Data supplied:
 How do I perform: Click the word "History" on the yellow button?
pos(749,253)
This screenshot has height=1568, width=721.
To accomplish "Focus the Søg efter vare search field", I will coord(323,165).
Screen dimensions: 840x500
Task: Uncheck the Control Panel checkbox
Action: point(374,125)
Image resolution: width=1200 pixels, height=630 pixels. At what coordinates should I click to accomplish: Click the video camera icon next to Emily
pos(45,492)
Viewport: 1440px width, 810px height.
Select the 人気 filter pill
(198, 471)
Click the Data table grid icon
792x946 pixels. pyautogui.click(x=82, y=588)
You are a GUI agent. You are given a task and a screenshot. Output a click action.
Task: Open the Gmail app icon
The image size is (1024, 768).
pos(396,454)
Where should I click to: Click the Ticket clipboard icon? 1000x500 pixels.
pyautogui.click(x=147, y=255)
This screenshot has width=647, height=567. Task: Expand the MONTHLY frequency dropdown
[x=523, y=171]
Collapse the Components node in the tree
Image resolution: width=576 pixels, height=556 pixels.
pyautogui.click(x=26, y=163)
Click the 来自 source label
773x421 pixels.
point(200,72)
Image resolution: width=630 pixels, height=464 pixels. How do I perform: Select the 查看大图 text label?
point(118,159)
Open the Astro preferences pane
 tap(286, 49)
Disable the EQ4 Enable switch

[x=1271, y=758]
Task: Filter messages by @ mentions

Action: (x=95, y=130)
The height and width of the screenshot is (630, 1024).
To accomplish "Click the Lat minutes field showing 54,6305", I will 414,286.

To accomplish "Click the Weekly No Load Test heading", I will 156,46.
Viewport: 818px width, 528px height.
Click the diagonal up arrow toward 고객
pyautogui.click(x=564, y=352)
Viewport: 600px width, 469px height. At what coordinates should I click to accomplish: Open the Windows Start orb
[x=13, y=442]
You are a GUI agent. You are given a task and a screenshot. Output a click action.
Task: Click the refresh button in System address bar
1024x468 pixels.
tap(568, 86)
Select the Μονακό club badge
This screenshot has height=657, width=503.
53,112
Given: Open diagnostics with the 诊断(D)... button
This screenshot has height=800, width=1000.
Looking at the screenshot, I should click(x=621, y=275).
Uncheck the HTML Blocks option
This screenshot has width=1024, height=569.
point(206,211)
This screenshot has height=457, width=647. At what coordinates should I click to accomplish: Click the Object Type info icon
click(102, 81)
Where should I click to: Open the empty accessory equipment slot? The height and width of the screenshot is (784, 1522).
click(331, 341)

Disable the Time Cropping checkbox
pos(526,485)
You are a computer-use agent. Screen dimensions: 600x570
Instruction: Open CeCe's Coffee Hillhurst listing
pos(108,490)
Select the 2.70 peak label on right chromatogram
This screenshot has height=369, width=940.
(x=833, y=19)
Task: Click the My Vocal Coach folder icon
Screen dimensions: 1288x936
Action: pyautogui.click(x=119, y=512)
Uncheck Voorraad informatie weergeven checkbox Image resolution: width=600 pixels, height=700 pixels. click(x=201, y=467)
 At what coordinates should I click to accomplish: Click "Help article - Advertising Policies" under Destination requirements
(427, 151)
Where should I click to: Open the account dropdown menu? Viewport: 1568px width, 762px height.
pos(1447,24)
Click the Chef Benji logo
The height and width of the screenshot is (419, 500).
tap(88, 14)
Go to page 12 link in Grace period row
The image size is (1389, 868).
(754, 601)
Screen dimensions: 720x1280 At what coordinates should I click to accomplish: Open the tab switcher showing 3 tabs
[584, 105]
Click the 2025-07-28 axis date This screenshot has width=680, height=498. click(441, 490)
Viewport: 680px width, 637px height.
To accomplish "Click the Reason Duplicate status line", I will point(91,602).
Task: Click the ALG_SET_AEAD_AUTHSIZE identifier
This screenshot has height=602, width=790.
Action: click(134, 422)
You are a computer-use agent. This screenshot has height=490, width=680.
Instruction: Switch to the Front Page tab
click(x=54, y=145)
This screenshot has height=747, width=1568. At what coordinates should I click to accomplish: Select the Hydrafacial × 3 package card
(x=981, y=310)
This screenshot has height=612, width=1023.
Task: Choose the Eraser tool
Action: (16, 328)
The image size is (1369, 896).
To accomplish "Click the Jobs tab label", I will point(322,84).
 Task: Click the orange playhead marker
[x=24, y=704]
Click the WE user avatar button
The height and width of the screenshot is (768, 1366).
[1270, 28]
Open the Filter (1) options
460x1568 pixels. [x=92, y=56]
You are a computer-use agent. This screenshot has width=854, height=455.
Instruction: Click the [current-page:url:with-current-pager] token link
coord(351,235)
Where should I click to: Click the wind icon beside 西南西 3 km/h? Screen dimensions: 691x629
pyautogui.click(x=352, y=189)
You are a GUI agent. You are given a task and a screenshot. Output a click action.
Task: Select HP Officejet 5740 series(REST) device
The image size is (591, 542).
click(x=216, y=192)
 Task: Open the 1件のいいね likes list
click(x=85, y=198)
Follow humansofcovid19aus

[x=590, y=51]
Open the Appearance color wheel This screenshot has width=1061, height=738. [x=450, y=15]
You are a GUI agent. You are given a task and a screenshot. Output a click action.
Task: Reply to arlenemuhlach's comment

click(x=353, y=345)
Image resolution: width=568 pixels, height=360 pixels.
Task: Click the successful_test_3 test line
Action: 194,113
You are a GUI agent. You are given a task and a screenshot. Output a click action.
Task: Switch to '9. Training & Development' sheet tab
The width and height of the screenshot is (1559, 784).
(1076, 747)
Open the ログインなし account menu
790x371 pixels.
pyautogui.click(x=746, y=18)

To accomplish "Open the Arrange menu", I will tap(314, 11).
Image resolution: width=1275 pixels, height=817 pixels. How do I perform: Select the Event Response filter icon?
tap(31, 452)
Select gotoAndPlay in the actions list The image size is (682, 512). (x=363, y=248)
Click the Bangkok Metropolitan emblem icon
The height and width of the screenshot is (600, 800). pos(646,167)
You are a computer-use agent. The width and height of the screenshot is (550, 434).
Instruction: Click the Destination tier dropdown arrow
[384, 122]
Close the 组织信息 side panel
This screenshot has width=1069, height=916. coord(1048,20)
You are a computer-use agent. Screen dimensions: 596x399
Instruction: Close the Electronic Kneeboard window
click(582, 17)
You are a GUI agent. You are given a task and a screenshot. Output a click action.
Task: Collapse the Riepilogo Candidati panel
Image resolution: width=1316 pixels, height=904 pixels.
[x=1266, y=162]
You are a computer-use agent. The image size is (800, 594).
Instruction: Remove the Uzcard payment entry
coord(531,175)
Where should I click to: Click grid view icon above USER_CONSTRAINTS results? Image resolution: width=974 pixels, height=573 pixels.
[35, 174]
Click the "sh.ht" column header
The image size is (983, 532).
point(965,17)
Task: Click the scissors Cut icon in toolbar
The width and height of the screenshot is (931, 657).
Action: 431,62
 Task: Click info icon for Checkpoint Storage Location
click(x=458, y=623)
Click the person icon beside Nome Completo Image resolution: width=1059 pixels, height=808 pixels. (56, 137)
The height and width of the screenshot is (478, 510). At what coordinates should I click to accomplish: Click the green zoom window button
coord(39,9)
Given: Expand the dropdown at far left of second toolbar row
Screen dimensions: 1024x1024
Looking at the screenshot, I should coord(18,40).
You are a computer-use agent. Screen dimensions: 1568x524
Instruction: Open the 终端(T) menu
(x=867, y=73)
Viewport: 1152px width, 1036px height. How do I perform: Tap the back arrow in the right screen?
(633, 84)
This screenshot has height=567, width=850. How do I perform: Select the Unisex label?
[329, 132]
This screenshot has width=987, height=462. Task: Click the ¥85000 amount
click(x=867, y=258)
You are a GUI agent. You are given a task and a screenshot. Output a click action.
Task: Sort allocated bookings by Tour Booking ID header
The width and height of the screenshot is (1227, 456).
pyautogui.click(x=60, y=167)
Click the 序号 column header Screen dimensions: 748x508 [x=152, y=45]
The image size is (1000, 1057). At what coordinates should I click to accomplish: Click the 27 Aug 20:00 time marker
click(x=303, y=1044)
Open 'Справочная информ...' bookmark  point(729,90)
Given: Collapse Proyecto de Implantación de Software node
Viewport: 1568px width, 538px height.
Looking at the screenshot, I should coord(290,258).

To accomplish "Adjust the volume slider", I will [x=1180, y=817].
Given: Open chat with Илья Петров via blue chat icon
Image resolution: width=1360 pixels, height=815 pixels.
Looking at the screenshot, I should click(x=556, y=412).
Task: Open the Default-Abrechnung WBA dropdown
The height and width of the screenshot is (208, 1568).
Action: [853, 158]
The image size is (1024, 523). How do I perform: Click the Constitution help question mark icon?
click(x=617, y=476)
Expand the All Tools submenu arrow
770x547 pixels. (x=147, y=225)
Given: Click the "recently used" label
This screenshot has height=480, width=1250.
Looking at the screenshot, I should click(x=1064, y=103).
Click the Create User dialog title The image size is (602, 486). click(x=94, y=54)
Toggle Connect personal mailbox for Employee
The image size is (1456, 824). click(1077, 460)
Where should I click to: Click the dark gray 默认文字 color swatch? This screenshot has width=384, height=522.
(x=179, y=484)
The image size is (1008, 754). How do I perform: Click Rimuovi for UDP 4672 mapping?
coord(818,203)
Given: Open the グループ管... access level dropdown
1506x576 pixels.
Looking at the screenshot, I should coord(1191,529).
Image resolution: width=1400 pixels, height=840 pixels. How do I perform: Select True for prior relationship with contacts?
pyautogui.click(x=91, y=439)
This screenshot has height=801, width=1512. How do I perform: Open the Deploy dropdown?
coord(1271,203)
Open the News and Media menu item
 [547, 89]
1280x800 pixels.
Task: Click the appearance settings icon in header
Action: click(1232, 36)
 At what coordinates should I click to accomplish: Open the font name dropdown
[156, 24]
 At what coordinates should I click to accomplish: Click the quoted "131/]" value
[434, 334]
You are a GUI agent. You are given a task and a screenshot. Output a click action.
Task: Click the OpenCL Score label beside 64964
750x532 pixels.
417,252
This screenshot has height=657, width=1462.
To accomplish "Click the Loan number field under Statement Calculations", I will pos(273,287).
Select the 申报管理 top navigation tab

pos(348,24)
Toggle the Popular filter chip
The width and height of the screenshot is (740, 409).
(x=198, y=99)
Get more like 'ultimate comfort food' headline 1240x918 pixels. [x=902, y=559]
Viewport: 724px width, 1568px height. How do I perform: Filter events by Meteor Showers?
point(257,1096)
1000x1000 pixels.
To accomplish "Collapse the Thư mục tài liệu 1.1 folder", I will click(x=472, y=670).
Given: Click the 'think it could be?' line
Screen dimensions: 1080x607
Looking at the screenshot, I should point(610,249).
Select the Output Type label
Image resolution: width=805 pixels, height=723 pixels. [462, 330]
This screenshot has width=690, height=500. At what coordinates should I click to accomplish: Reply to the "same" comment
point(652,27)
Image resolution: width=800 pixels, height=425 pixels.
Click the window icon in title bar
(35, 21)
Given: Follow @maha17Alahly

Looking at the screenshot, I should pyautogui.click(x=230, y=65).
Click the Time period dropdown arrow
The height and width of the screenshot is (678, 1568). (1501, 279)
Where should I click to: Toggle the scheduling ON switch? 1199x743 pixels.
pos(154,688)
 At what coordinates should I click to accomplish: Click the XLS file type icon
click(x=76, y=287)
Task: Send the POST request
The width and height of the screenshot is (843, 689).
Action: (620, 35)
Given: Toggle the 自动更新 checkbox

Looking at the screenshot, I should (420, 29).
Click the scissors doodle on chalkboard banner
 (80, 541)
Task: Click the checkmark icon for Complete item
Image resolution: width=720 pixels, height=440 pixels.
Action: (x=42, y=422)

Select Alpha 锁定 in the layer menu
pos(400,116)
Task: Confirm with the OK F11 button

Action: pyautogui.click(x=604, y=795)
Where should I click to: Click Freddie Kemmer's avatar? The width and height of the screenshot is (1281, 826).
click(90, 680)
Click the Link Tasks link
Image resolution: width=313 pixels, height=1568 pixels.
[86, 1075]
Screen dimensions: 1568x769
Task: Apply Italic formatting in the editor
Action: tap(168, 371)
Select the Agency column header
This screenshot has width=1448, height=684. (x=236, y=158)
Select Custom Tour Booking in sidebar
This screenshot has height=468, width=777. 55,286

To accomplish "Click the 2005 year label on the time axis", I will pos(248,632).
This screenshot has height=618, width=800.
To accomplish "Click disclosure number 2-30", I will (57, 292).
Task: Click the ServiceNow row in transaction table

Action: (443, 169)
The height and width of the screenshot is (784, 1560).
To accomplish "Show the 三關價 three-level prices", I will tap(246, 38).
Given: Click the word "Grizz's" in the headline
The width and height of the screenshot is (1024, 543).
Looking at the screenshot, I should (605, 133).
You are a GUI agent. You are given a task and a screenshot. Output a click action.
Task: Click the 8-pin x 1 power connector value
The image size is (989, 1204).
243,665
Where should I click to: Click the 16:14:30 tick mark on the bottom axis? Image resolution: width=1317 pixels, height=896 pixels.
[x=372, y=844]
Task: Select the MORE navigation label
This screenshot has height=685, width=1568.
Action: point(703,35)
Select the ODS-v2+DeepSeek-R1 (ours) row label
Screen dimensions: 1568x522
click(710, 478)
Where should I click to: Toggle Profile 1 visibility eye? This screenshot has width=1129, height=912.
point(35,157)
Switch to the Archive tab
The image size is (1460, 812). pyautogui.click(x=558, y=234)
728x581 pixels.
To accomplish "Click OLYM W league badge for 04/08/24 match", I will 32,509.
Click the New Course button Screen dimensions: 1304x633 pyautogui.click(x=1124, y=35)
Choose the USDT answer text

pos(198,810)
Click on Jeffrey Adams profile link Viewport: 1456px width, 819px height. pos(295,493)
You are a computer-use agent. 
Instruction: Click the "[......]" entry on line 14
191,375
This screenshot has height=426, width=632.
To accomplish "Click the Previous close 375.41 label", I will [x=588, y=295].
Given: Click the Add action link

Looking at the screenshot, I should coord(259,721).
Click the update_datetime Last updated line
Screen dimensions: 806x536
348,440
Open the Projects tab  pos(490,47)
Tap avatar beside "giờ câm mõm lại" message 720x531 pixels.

Exercise: Among the records above, only the lines between the line holding "Select the 2.70" and the line holding "has height=490, width=680.", inclusive, are to be output, exactly as written.

Exercise response:
Select the 2.70 peak label on right chromatogram
This screenshot has height=369, width=940.
(x=833, y=19)
Task: Click the My Vocal Coach folder icon
Screen dimensions: 1288x936
Action: pyautogui.click(x=119, y=512)
Uncheck Voorraad informatie weergeven checkbox Image resolution: width=600 pixels, height=700 pixels. click(x=201, y=467)
 At what coordinates should I click to accomplish: Click "Help article - Advertising Policies" under Destination requirements
(427, 151)
Where should I click to: Open the account dropdown menu? Viewport: 1568px width, 762px height.
pos(1447,24)
Click the Chef Benji logo
The height and width of the screenshot is (419, 500).
tap(88, 14)
Go to page 12 link in Grace period row
The image size is (1389, 868).
(754, 601)
Screen dimensions: 720x1280 At what coordinates should I click to accomplish: Open the tab switcher showing 3 tabs
[584, 105]
Click the 2025-07-28 axis date This screenshot has width=680, height=498. click(441, 490)
Viewport: 680px width, 637px height.
To accomplish "Click the Reason Duplicate status line", I will point(91,602).
Task: Click the ALG_SET_AEAD_AUTHSIZE identifier
This screenshot has height=602, width=790.
Action: click(134, 422)
You are a computer-use agent. This screenshot has height=490, width=680.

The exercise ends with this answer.